J’y ai conduit la fusion entre un service du CH de Cayenne et mon établissement, augmenté le nombre de places et réhabilité l’ensemble du site pour aboutir à un projet de construction à Saint-Laurent du Maroni, à la frontière surinamienne. La coopération a été de mise avec un jumelage en juin 2012 avec l’EPNAK qui a permis de développer le secteur médico-social en Guyane et encore à ce jour. Arrivé à Saint-Martin chef du pôle administratif et logistique, il faut savoir tout faire, souvent dans l’urgence et avec des équipes réduites : contrairement à ce qu’on pense, ce n’est pas la vie paisible sous les cocotiers, il faut au contraire mettre les mains dans le cambouis. Puis arrive l’ouragan Irma en 2017. Là, on voit réellement la mort en face ! »

achat-logistique.info : Avec des pointes de vent dépassant les 350 km/h, l’ouragan Irma avait en effet dévasté Saint-Martin. Que se passe-t-il lorsqu’on découvre au matin que le toit de son hôpital a été complètement arraché ?

Christophe Blanchard : « Si ce n’était que le toit ! La structure aussi avait souffert, au point que seul le rez-de-chaussée avait été préservé grâce à une dalle faisant office de protection anticyclonique. Pour cet hôpital seul, les dégâts se sont élevés à près de 9,5 millions d’euros ! Même avec six cyclones au compteur, je n’avais jamais vu ça : 60 % des habitations de l’île ont été détruites ! Là, je peux dire que mon expérience de militaire m’a beaucoup aidé.

Difficile passage, mais en quelques mois l’hôpital était reconstruit avec des choix en matière de reconstruction qui permettent de renforcer la sécurité de la structure, ce que la Cour des comptes a d’ailleurs très récemment rappelé.
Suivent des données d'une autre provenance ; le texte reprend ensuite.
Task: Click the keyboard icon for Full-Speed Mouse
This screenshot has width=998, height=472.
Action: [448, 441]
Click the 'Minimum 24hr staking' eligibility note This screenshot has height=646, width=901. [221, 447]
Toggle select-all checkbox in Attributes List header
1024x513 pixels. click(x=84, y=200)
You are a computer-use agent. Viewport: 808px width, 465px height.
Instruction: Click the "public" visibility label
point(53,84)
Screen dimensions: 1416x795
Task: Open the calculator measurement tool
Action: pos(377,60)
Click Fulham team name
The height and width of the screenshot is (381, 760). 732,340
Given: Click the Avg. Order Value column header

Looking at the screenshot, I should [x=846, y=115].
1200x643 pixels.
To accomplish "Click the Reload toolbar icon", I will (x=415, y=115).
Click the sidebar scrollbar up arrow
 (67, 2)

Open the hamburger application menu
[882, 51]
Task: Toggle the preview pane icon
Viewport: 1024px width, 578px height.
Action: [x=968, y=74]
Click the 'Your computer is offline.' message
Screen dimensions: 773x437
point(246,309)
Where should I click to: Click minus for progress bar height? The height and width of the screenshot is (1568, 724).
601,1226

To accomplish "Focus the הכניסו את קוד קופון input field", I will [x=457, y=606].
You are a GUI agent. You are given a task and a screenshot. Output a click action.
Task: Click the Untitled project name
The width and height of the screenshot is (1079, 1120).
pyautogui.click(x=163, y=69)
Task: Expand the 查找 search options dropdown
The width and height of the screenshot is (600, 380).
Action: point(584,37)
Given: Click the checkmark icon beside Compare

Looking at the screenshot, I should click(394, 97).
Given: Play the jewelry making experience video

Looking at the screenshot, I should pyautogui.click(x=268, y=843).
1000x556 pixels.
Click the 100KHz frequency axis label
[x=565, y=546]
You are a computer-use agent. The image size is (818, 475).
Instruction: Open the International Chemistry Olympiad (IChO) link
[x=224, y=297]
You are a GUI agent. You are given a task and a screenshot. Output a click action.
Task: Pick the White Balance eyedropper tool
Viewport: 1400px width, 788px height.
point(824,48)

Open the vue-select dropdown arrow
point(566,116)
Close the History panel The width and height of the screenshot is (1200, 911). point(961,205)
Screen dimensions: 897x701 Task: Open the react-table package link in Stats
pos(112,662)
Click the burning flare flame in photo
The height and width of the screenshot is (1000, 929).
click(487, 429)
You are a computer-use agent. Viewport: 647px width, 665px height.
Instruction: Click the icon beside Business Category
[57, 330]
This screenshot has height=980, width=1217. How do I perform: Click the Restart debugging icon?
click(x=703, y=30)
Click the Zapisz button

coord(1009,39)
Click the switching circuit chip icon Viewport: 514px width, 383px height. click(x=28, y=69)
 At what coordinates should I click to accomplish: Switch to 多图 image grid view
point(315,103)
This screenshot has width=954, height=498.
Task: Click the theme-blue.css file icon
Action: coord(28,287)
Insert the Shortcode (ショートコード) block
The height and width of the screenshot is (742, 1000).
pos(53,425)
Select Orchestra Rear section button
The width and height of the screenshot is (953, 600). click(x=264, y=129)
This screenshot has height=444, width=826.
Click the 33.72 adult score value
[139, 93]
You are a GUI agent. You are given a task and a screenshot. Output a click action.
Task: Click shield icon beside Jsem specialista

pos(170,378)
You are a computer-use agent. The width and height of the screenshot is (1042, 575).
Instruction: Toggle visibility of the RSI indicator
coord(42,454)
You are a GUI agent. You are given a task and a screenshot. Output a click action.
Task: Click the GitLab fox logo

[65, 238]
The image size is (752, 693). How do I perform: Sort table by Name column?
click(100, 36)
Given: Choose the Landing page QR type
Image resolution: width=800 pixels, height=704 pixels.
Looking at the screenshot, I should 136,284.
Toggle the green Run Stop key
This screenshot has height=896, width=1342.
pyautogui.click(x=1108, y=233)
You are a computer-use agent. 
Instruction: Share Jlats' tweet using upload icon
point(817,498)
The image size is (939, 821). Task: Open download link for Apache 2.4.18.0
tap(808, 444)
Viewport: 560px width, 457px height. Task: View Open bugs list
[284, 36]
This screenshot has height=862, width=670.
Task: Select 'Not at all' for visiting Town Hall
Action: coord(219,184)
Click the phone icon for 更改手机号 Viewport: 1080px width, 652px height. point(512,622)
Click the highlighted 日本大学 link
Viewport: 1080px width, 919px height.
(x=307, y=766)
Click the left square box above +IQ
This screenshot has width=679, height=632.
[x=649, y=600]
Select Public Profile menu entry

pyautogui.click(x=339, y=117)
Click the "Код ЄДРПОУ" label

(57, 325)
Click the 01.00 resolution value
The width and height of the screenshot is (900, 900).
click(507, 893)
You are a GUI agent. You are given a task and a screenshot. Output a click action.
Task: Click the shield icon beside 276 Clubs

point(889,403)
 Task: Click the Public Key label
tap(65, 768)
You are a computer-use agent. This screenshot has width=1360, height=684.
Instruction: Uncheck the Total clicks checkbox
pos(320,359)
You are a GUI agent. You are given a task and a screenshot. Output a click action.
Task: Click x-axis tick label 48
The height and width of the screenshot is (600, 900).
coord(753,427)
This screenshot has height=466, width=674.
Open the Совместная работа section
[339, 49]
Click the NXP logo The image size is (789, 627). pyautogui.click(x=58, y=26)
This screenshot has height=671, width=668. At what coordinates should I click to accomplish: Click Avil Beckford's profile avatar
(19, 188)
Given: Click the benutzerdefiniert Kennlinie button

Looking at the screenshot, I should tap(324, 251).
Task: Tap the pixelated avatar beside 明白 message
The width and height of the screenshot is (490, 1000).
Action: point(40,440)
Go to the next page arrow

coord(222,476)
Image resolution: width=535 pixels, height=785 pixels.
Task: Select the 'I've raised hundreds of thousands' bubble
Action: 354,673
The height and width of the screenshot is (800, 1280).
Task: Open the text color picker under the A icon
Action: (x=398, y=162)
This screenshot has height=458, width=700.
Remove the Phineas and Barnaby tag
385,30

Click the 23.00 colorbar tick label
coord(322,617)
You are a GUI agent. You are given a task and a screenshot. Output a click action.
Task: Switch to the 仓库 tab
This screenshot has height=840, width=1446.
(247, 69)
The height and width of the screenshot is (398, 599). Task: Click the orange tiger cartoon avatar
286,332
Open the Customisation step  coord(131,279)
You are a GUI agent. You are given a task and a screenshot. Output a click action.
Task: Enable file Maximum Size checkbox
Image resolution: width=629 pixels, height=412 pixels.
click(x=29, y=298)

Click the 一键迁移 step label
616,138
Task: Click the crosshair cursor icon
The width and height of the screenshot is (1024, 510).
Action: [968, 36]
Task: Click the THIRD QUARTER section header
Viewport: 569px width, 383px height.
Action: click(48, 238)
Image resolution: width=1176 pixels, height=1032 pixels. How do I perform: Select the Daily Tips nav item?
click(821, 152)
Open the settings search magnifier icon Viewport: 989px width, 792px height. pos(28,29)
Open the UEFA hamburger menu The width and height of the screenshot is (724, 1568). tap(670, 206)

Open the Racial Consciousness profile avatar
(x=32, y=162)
Pour en revenir à Mayotte, c’est un territoire où le retard s’est accumulé, mais les choses avancent et il ne faut absolument pas baisser la garde, de belles perspectives, des projets innovants sont à venir en 2022 avec l’arrivée d’Olivier Brahic à la tête de l’ARS et Jean-Mathieu Defour à la direction générale du CHM.

Ici, le problème n’est pas forcément le budget mais plutôt les ressources humaines spécialisées pour les concrétiser. Mais les solutions existent car le fonctionnement en réseau permet aussi de mettre des missions en place, d’attirer des spécialistes sur le long terme et de rentrer dans le cycle vertueux de développement dont notre établissement a besoin. Nous avons des équipes formidables dont vous avez déjà évoqué le professionnalisme dans vos colonnes (lire notre article du 23 avril 2020), elles sont toujours au rendez-vous et c’est vraiment un plaisir de travailler avec elles. »


1 réaction
  1. Rakotomalala dit :

    En lisant votre article , je comprends encore mieux le parcours professionnel de Christophe Blanchard: brillantissime et “down to earth”, qualités que devrait avoir les directeurs d’hôpitaux tant cette fonction est critique pour le fonctionnement d’un service public comme l’hôpital!